Quando comentei o embuste dos laboratórios ianques, recebi esclarecedora mensagem do dr. Sergio Rachman, médico psiquiatra:
Prezado Janer,
Sou leitor assíduo do seu blog e gostaria de parabenizá-lo pelas críticas lúcidas que faz a certas mazelas da nossa sociedade. Como médico psiquiatra, sinto-me à vontade para fazer algumas considerações em relação ao seu último comentário sobre o TDAH e o DSM-V.
A indústria farmacêutica é uma das que mais lucram, e certamente parcela considerável dos dividendos provém de um mercado criado a partir de doenças que não existem. Talvez o caso mais emblemático seja o do Transtorno Afetivo Bipolar (antiga Psicose Maníaco Depressiva). Na década de 1990, com o objetivo de vender drogas conhecidas como "estabilizadoras de humor", o nome da doença foi mudado para contornar o estigma associado à denominação anterior e os critérios diagnósticos foram ampliados de forma que qualquer pessoa com propensão a ter oscilações de humor fosse considerada bipolar. Passaram a ser incluídos nessa categoria virtualmente todos o s artistas e pessoas pessimistas com relação aos rumos da sociedade. Quem não acha que o mundo é cor de rosa é porque deve ser doente mental, não é mesmo?
Cheguei a fazer um curso sobre o problema em um importante hospital de nossa metrópole, em que a palestrante apontava para a necessidade do diagnóstico precoce, dizendo que o mesmo deveria ser realizado idealmente ainda na infância. Como sintomas dos "bipolarzinhos", estariam crises de birra. Nos adultos, irritação no trânsito seria um traço característico. O meu consolo é que, assim como eu, tive vários colegas que saíram chocados dessa exposição.
Enfim, vigarice não é exclusividade dos Edir Macedos ou dos Silas Malafaias da vida. Tem muita gente que se diz "cientista" e que cobra consultas acima de mil reais que diz coisas absurdas com o mero intento de ganhar dinheiro numa associação espúria com o laboratório.
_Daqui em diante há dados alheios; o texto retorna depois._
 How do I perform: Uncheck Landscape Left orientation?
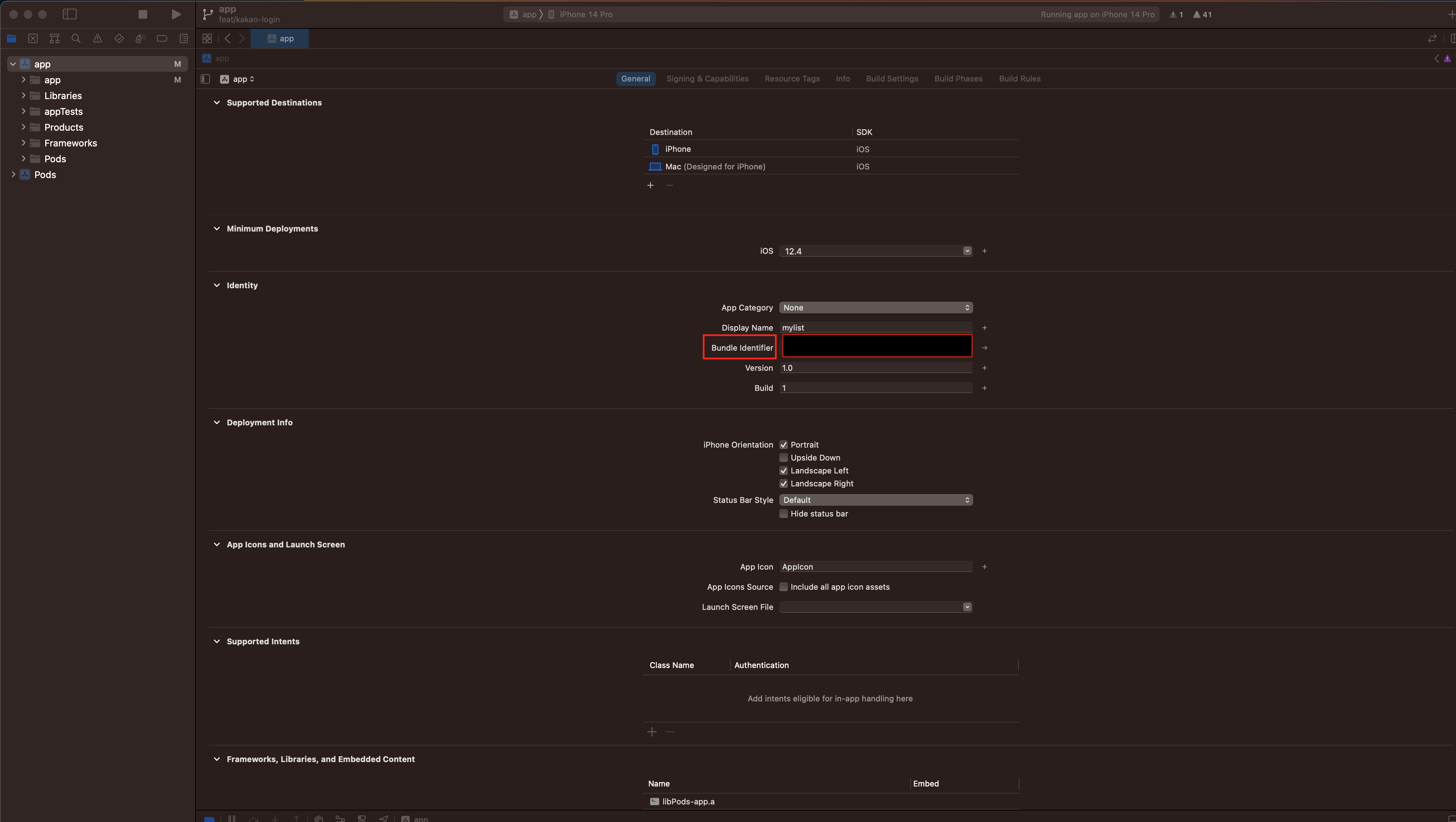click(783, 470)

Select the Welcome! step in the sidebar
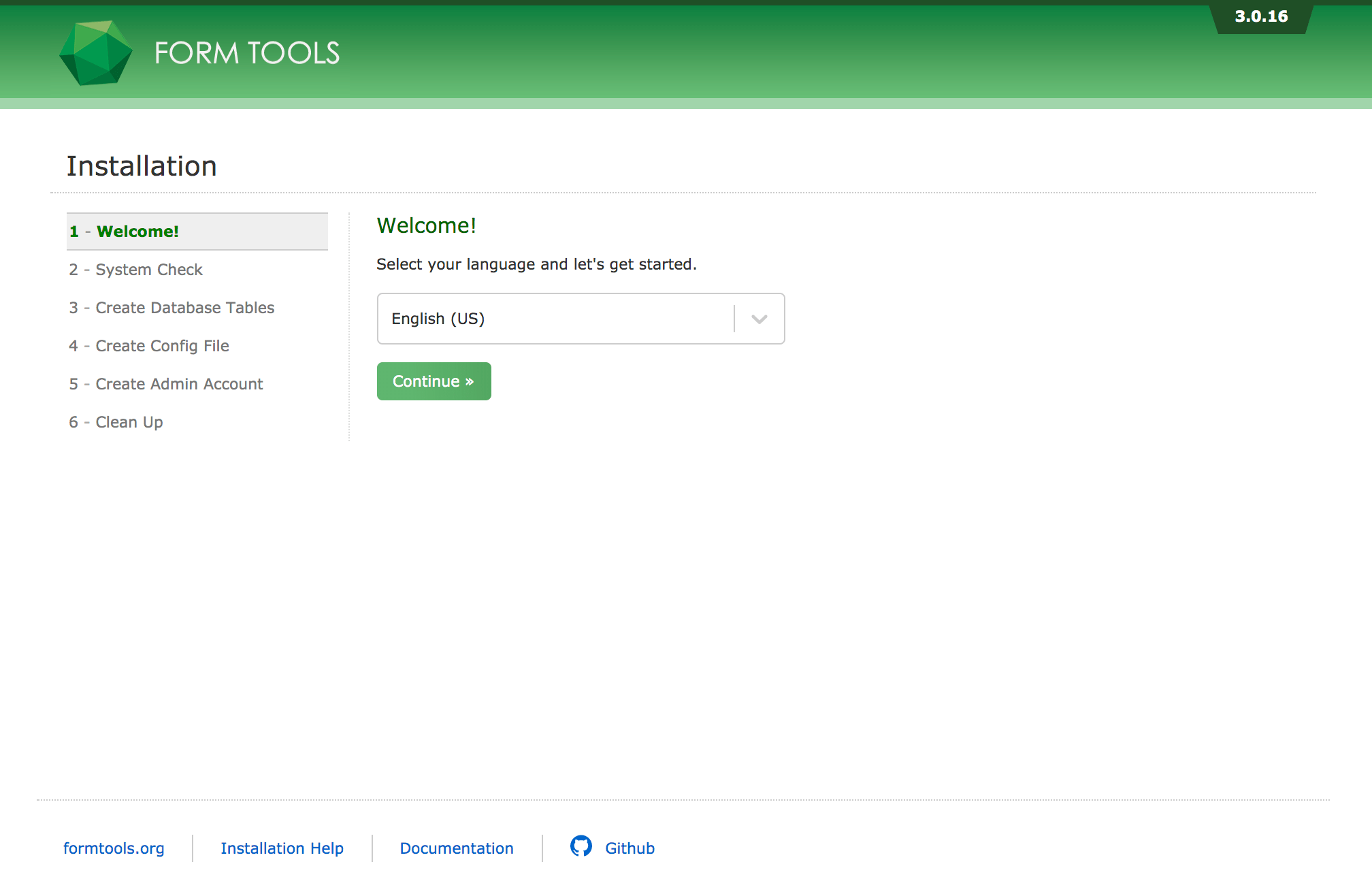[x=137, y=231]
O problema aqui é mais grave que na Igreja Universal porque, pela capa de cientificidade, é mais fácil enganar a população dita esclarecida e mais difícil expor a essência do embuste.
O DSM-V deverá sair em breve e não tenho dúvida de que abominações outras, além da SAP, deverão lá estar, com diagnósticos de doença mental sendo aplicados indiscriminadamente por uma legião de colegas acríticos ou mal intencionados.
Abraço,
Sergio Rachman
Dito e feito, meu caro Rachman. A nova doença agora é o luto. Todos os homens são mortais. Logo, somos todos doentes. Enquanto a medicina francesa mantém sua independência em relação à vigarice ianque, cá no Brasil os médicos apressam-se a macaquear a nomenclatura safada.